- [What is needed]: A single number is expected: the count of lines in the entries below that contain "header".

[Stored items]
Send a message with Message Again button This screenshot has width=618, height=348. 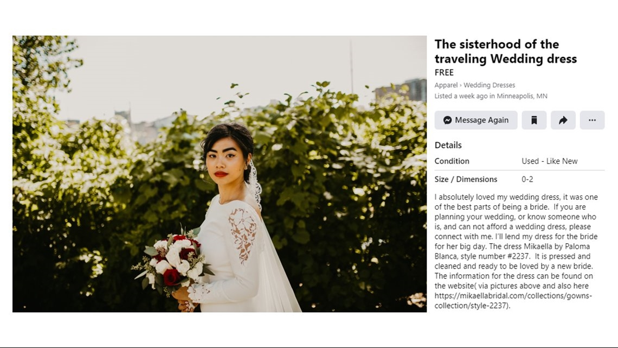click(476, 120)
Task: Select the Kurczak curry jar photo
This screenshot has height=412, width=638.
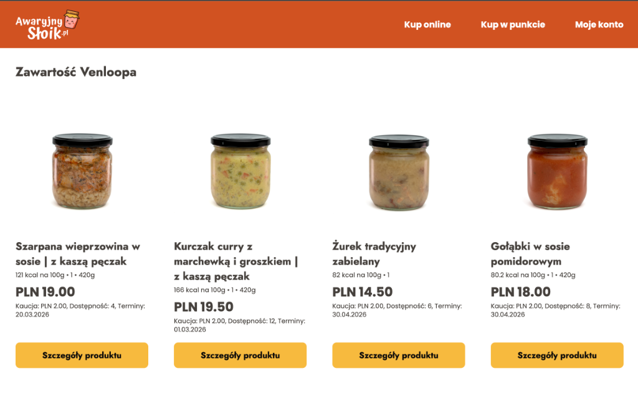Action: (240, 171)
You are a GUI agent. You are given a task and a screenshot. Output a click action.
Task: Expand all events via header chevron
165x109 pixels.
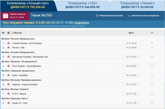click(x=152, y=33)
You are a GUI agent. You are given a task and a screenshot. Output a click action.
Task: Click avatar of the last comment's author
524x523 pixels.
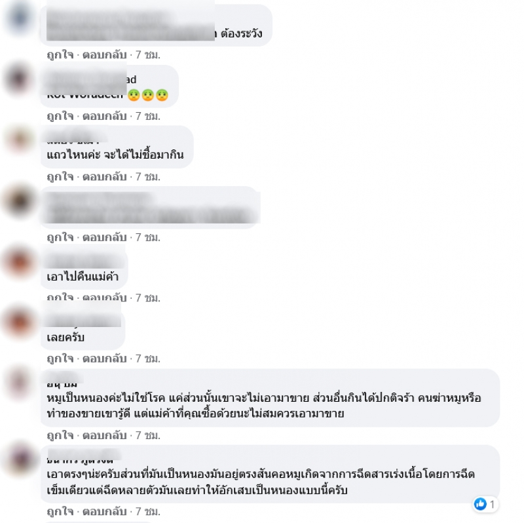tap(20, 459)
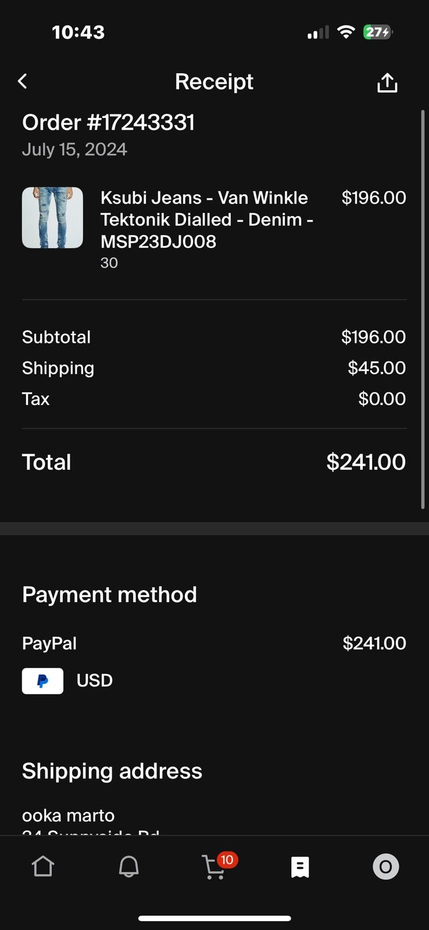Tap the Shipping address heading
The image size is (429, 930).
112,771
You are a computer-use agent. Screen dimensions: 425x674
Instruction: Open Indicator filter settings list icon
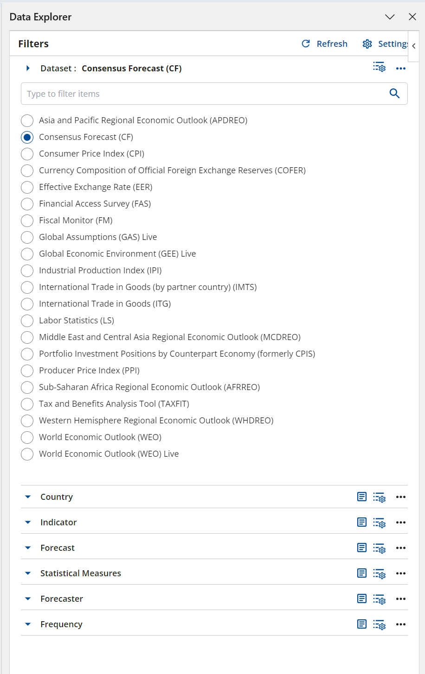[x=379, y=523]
==
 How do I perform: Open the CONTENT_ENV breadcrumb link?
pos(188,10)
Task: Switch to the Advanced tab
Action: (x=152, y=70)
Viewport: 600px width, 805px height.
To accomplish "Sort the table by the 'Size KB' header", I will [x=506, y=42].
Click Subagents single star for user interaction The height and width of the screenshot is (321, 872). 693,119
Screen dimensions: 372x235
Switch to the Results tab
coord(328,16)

- [Answer area]: 2